Yeah, like that could happen.

Now, four decades on . . . not so funny.

And in case we don't get the connection to contemporary events, Miller makes it explicit in "Fury Road," which starts out at the desert compound of a warlord sometimes called Dad (to say this is a paternalistic society is putting mildly), who's borrowed some ideas from Boko Haram (not to mention Coca-Cola), and enforces them with a small army of zealots willing to die for him. (It's hard, at times, to keep in mind that Miller is also the director of "Happy Feet.")

"Live, die, live again" screams one (Nicholas Hoult) as he and a horde of eager martyrs set out on the heels of the fugitive Furiosa (Charlize Theron), a fearsome Amazon (even with one arm) who's filled a battle truck with secret cargo and sped off into the desert.

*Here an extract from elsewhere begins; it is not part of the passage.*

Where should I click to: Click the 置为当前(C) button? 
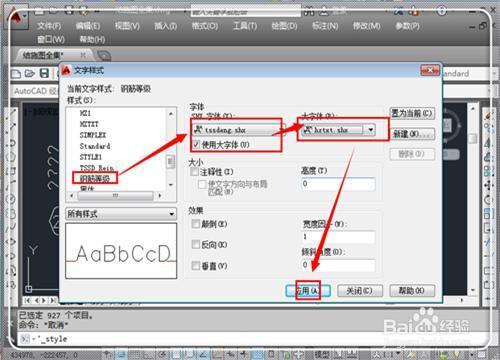click(412, 113)
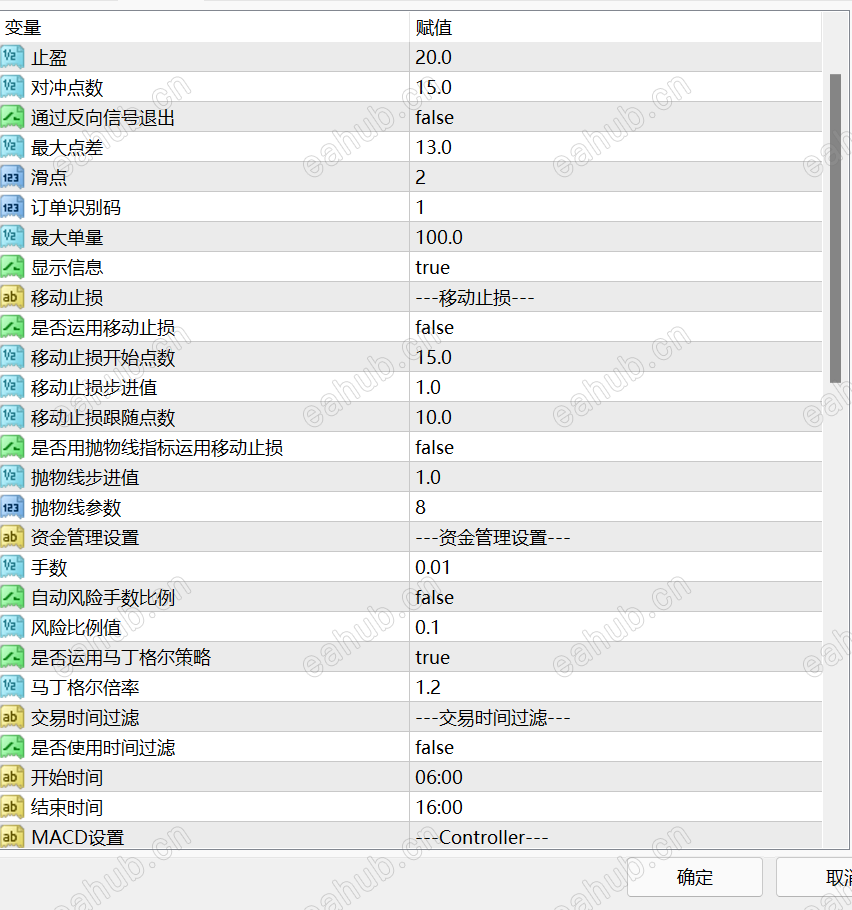The image size is (852, 910).
Task: Click the string icon beside MACD设置
Action: coord(14,837)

At her side: freelance bad-ass Max (Tom Hardy), making his usual choice between self-interest and self-sacrifice.

And so commences a two-hour death race, enlivened with such impressive stunt work it's seriously hard to believe that 50 people weren't killed getting it all down on film.

And it's action with a purpose - Miller's potent opera of movement becomes a rolling horror-satire of mankind's greed, foolish short-termism and endless penchant for self-destruction.

Here, a world nearly depleted of fuel and bullets turns to water as its next must-have (and must-kill-for) hot commodity, so the movie should play well in Los Angeles.

A few grumblers may say that "Fury Road" looks a little too much like "The Road Warrior," but that's no knock in my book. Miller's low-angle compression shots - which make the road come at you in a new way - have never been equaled for their power to thrill. And the way he edits should stand as an example to others, without mentioning names (Peter Jackson, Michael Bay).

As for self-homage, Miller is entitled to a victory lap, given how prescient his movies have turned out to be.

And there are innovations. I loved the bungee-jumping boarding parties - men suspended from wobbly polls that swing from vehicle to vehicle. And the dirt-bike stunts will make Steve McQueen turn over in his grave, because he'll want to ride again.

Beyond the kinetic, there are some great images here - entire sequences shot in moonlight, an interlude in a phantasmagoric swamp.

Miller's screenplay is dsytopic, but not entirely so; the Furiosa/Max combat flotilla sets its compass in the vague direction of hope. Is there a world beyond this madhouse, a green world, a "place of many mothers?"

Maybe. But getting there is going to be a bitch.